Con Darren Lynn Bousman de nuevo en la dirección, el artífice mismo del descalabro mismo de la saga de películas de terror desde que se hiciera con la tercera entrega allá por 2006, “Spiral: Saw” es una especie de enmienda a la totalidad de la esencia justiciera de John Kramer. Sí, hay un nuevo asesino impartiendo justicia en el Departamento Metropolitano de Policía. Sí, todos hicieron algo a su juicio que merecía una tortura mortal. Sí, la revancha y el oportunismo se vuelven a mezclar, pero el espejo de la realidad ya parece deforme. Según la tesis de Bousman, que secundan Josh Stolberg (”Piraña 3D”) y Pete Goldfinger (”Saw VIII”) con su guion, el problema del uso desmedido de la fuerza y la corrupción policial no beben de un sistema podrido, sino de unas cuantas manzanas que infectan al resto. De ahí la espiral (del silencio), que explica en pantalla el propio responsable de las nuevas trampas, y que, probablemente, haga que el legado de Elisabeth Noelle-Neumann se reduzca a parodia.
Tampoco hay que engañarse, porque el filme que propone Bousman es extremadamente inteligente a la hora de elegir sus dianas: el machismo de quien no se cree machista, el deshonor de quienes se dan golpes con él en el pecho y hasta la fe inalterable de quienes parecen haberlo perdido todo.

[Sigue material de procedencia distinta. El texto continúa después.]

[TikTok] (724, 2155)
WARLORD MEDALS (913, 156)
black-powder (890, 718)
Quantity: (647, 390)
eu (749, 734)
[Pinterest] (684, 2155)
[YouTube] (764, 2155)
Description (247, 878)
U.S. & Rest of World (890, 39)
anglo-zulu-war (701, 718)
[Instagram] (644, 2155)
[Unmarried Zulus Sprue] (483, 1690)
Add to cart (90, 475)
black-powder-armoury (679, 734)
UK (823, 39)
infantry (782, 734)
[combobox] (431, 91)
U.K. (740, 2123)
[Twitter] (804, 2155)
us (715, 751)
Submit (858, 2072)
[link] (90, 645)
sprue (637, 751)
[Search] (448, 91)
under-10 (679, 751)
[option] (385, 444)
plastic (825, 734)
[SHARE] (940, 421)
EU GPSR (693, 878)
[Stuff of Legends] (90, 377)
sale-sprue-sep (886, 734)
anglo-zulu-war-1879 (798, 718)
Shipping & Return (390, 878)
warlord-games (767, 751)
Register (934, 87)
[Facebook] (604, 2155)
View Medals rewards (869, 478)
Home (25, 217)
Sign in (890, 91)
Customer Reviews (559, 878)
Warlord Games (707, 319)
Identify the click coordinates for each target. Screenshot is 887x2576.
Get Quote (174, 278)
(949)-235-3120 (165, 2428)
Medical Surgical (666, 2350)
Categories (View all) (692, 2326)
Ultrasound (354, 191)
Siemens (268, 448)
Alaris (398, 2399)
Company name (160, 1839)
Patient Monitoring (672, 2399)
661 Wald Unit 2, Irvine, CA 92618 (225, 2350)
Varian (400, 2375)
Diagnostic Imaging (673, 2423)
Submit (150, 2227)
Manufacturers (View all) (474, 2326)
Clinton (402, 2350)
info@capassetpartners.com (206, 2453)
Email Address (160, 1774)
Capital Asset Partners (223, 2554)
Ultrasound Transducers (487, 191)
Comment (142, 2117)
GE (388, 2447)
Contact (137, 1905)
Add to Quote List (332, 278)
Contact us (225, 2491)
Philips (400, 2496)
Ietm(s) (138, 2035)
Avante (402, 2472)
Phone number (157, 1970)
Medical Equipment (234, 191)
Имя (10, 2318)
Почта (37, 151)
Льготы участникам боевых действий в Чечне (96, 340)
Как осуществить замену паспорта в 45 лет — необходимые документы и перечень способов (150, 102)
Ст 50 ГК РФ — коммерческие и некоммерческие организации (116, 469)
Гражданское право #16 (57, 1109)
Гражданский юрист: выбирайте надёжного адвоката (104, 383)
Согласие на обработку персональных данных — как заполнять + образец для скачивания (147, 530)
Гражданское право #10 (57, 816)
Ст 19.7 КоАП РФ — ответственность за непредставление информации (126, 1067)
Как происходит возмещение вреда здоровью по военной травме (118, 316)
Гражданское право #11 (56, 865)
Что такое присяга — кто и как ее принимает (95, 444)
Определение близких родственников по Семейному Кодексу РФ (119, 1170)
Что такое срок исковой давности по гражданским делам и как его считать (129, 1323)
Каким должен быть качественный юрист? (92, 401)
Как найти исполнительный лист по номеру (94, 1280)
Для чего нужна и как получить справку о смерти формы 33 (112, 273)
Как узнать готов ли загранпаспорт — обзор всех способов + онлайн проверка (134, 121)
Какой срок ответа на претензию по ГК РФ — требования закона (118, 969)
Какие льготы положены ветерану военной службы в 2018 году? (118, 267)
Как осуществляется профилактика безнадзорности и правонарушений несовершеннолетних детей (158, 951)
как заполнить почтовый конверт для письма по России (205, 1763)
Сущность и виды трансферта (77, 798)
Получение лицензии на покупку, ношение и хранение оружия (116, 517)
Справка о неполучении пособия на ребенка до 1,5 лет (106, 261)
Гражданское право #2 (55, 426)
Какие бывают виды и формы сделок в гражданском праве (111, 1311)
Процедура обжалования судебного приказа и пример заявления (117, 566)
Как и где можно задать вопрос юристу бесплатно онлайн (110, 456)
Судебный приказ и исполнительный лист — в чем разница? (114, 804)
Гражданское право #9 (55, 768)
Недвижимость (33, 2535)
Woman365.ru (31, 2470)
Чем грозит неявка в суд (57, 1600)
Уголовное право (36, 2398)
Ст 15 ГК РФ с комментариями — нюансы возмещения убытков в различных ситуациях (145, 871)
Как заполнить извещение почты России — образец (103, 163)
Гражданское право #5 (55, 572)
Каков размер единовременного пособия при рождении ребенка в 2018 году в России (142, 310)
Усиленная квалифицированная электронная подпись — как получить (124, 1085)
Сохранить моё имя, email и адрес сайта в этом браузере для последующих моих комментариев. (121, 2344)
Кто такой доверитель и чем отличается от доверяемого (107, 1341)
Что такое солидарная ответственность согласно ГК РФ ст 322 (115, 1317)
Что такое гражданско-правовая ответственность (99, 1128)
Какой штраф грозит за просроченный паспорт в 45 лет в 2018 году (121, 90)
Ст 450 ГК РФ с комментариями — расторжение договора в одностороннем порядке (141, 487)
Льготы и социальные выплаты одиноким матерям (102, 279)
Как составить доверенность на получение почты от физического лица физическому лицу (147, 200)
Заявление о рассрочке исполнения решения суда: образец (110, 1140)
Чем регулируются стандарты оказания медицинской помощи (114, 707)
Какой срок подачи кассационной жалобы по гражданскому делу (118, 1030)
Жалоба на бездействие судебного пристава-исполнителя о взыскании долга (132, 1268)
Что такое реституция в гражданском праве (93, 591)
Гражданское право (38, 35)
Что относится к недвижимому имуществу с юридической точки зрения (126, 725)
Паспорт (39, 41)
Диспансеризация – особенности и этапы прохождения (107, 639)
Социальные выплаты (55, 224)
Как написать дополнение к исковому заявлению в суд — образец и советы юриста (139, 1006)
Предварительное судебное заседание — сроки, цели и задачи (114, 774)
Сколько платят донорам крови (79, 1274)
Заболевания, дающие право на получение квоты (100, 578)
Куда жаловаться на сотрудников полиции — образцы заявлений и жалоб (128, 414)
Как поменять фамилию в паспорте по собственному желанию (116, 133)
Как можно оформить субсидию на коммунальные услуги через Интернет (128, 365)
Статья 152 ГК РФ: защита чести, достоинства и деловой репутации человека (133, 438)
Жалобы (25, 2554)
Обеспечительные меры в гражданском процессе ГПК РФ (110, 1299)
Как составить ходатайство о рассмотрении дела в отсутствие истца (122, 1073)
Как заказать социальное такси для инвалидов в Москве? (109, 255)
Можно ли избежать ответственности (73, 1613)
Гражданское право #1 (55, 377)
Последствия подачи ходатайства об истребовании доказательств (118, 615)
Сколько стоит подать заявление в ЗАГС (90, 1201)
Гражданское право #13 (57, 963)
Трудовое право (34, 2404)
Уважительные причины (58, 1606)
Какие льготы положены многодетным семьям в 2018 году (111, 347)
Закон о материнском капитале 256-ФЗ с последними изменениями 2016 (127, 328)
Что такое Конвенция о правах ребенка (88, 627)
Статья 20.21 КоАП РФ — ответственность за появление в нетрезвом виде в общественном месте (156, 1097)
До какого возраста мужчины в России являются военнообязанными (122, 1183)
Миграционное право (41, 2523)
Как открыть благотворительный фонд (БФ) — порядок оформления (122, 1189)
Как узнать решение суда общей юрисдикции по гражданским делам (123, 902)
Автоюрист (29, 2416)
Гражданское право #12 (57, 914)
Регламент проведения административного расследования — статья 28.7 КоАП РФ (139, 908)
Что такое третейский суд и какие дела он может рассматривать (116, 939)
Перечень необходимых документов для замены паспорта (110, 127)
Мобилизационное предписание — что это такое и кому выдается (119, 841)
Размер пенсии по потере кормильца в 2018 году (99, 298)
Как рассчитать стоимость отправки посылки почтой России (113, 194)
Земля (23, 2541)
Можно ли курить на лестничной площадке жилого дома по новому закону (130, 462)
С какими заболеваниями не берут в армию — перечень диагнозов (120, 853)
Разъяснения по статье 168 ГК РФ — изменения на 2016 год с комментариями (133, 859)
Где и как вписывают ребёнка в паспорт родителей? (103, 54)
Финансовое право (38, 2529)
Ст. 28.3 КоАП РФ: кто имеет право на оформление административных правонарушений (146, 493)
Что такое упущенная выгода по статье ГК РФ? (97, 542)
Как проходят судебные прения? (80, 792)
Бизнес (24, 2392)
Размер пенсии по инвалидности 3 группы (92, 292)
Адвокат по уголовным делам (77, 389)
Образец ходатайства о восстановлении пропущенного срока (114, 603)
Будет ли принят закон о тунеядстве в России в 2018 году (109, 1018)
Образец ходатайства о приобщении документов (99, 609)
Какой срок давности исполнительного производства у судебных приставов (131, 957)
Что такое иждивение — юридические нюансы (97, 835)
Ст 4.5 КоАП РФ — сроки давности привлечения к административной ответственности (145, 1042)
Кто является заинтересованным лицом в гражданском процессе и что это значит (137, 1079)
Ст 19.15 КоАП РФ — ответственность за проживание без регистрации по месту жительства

La película, por consiguiente, se disfruta y se deshace en el paladar como una de esas chuches azucaradas del Elite, pero se acaba igual de rápido y hace un daño parecido a la salud, en este caso moral. No se trata de ofender, porque tampoco estamos para ponernos a hacer el idiota en los tiempos que corren, pero sí de transgredir por prudencia los propios límites de la saga: hay menos sangre, pero hay mejores trampas; hay menos giros bruscos en el argumento; pero hay más explicaciones del mismo de manera explícita; hay menos “Saw”, pero quizá haya un poco más de “zeitgeist”.
Si aquel padre y aquel hijo, después de una pandemia que nos alejó un buen tiempo de las salas hubieran descubierto ahora los trucos del sucesor de John Kramer, quizá la sorpresa sería comparable, pero el efecto ni de lejos sería el mismo. ¿Hay disfrute en el escozor de quien vea en el nuevo Jigsaw una peligrosísima figura “woke” de lo vengativo? Lo hay, pero la timidez del espejo convexo de Bousman, pese al esfuerzo de un Chris Rock más que correcto, se antoja insuficiente en los tiempos tristes de George Floyd y cuando el kilómetro sentimental de las bolsas de basura de Abu Ghraib ya es plástico que se degrada en el mar. La película se encuentra “disfrutona”, se sabe endiabladamente entretenida y se tienta cándida en lo polémico, pero se acomoda y se achica frente a la nueva pornografía de Telediario.